Geometrically unirational varieties that are not unirational By a variety over a field $k$, I mean a scheme that is separated and
of finite type over $k$. I indicate changes of the base ring by
subscripts.

Does there exist a smooth and projective variety $V$ over some field $k$, with
$V(k)\neq\emptyset$, that is geometrically unirational, i.e.,
there exists a dominant rational map $$\mathbf{P}^n_{\overline{k}}
\dashrightarrow V_{\overline{k}}$$ for some integer $n$, but not
unirational, i.e., there does not exist a dominant rational map
$$\mathbf{P}^n_k \dashrightarrow V$$ for any integer $n$.

I don't recall ever coming across an example of a $V$ as in the question. It is a classical fact that any such $V$ has to have dimension at least $2$. Furthermore, I think I would have known if any examples existed where the dimension of $V$ is $2$. On the other hand, while the condition $V(k)\neq\emptyset$ is
certainly needed to keep the question from having a trivial answer in
the positive (e.g., let $V$ be a smooth cubic surface in
$\mathbf{P}^3_k$ that does not have a $k$-point), it seems too
unnatural to me to be sufficient for a negative answer to the
question in general. 
NB. I realize that some people (including myself at times) use the
term "(uni)rational" for the concept I'm referring to as "geometrically
(uni)rational". However, when comparing the two properties, I somehow
prefer talking about "geometrically unirational vs. unirational" to
"unirational vs. unirational over the ground field".
Some edits made to reflect comments by Jason Starr and ayanta; see below.
 A: Here is a sketch of a counterexample, but I will need to add more details.  Let $k$ be an infinite field.  Let $G$ be a (smooth, connected) semisimple algebraic group scheme of adjoint type over $k$.  Assume that $G$ is "quasi-split", i.e., there exists a closed smooth subgroup scheme $B$ in $G$ that is smooth over $k$ and whose base change to an algebraic closure of $k$ is a maximal, connected, solvable subgroup scheme.  Let $\mathcal{T}_B$ be a $B$-torsor over $k$ whose associated $G$-torsor, $\mathcal{T}_G$, is nontrivial.  Obviously I need to prove that there exists such a $(G,B,\mathcal{T}_B)$, but let's assume for the moment that it exists.

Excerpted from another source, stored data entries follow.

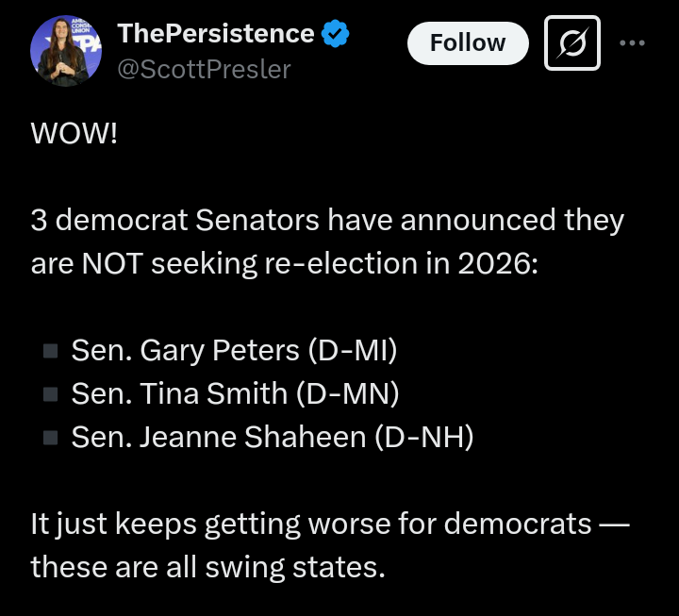
Task: Click the closing line "these are all swing states."
Action: coord(207,568)
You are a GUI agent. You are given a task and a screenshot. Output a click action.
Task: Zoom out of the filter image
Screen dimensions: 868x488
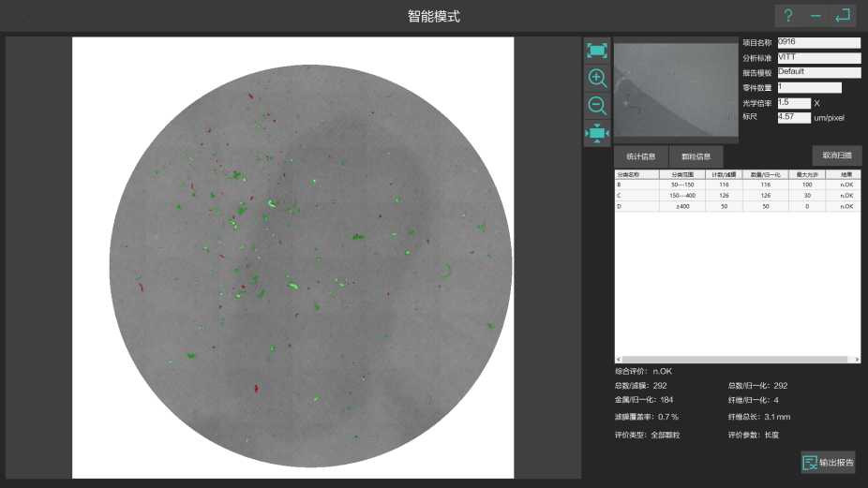(597, 106)
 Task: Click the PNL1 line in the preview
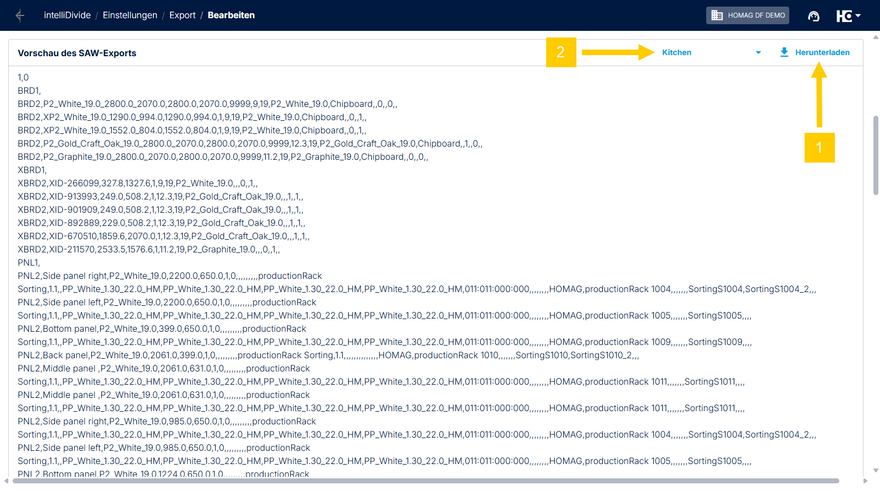tap(29, 262)
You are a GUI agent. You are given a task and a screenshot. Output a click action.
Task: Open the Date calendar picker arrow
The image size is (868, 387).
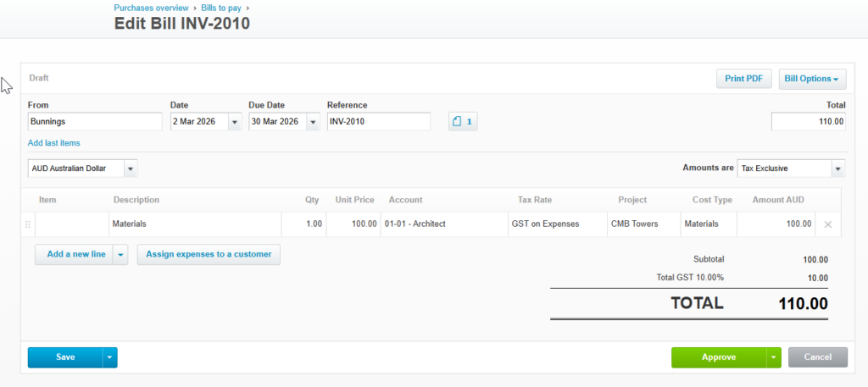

There is a "wonderful compactification" $\widehat{G}$ defined over $k$ that contains a copy of $G$ as a dense open subscheme and such that the natural action of $G\times G$ on $G$ (by left and right multiplication) extends to all of $\widehat{G}$.  The scheme $\widehat{G}$ is smooth and projective over $k$.  The minimal $G\times G$-orbit in $\widehat{G}$ is isomorphic to $(G/B)\times (G/B)$.  Using the left action on $\mathcal{T}_G$ and the right action on $\widehat{G}$, form an action of $G$ on $\widehat{G}\times \mathcal{T}_G$.  Since the action of $G$ on $\mathcal{T}_G$ is free, so is the action on $\widehat{G}\times \mathcal{T}_G$.  
The  geometric quotient $\widehat{\mathcal{T}_G} = (\widehat{G}\times \mathcal{T}_G)/G$ is a smooth, projective $k$-scheme that contains $\mathcal{T}_G$ as an open subscheme and is geometrically isomorphic to $\widehat{G}$.  The stratum $(G/B)\times (G/B)$ becomes $(G/B)\times (\mathcal{T}_G/B)$.  The point is, since $\mathcal{T}_G$ is induced from the $B$-torsor $\mathcal{T}_B$, the quotient $\mathcal{T}_G/B$ has a $k$-point, namely the image of $\mathcal{T}_B$.  Thus, the "deepest stratum" in $\widehat{\mathcal{T}_G}$ has a $k$-rational point.  Yet, since $\mathcal{T}_G$ is nontrivial, there are no $k$-rational points in this dense open subset.  Over an infinite field $k$, this is enough to insure that $\widehat{\mathcal{T}_G}$ is not unirational.  However, it is geometrically isomorphic to $\widehat{G}$, which is rational.
$\textbf{Edit}$.  The "details" above turn out to be impossible in the adjoint case, as Xuhan points out: there is no such triple $(G,B,\mathcal{T}_B)$.  In the intermediate case, it may be possible.  However, even for perfect fields (where there is no issue with constructing wonderful compactifications via descent), the wonderful compactification of a non-adjoint group tends to be singular (although geometrically normal).  
A: Rosenlicht found forms of $\mathbb{G}_a$ over a nonperfect field $k$ that have only finitely many points, hence are not unirational over $k$ (but, of course, become rational over the algebraic closure of $k$).